Having taken the Best Film, Best Director and Best Actor awards at the Golden Globes, The Brutalist is now the one to beat for the Oscars. It’s pretty extraordinary for a film that doesn’t exactly set out to please: three and a half hours about a fictional architect of the still unfashionable Brutalist school, and themes about the perennial struggle between art and commerce against a backdrop of Holocaust trauma. What this epic does have – as well as the trailblazing success of the equally long and heavy Oppenheimer – is a towering performance from past Oscar-winner Adrien Brody and direction from rising auteur Brady Corbet, whose decision to film in the expansive widescreen VistaVision format makes his film an Undeniable Experience.
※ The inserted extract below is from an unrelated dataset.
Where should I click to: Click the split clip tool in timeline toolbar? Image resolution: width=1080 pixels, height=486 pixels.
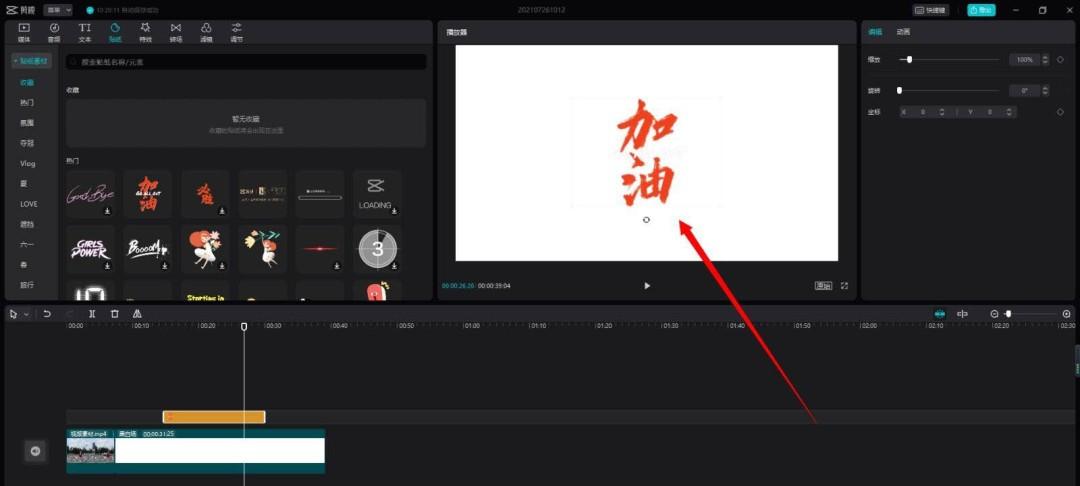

The Brutalist focuses on the career of fictional Hungarian architect László Toth (Brody), who arrives in America with his wife Erzsébet (Felicity Jones) after a war spent in the concentration camps. There, he is taken under the wing of industrialist Harrison Van Buren (Guy Pearce), who commissions him to create a vast Institute bearing the Van Buren name. A struggle for control between artist and capitalist ensues, with dramatic consequences that equal the scale of Toth’s proposed building.
Visually, this is a film that denies its relatively tiny budget, as ambitious and as grand as the creations of its central character. To achieve this, Corbet struggled through the Covid pandemic and several postponements, using a team capable o.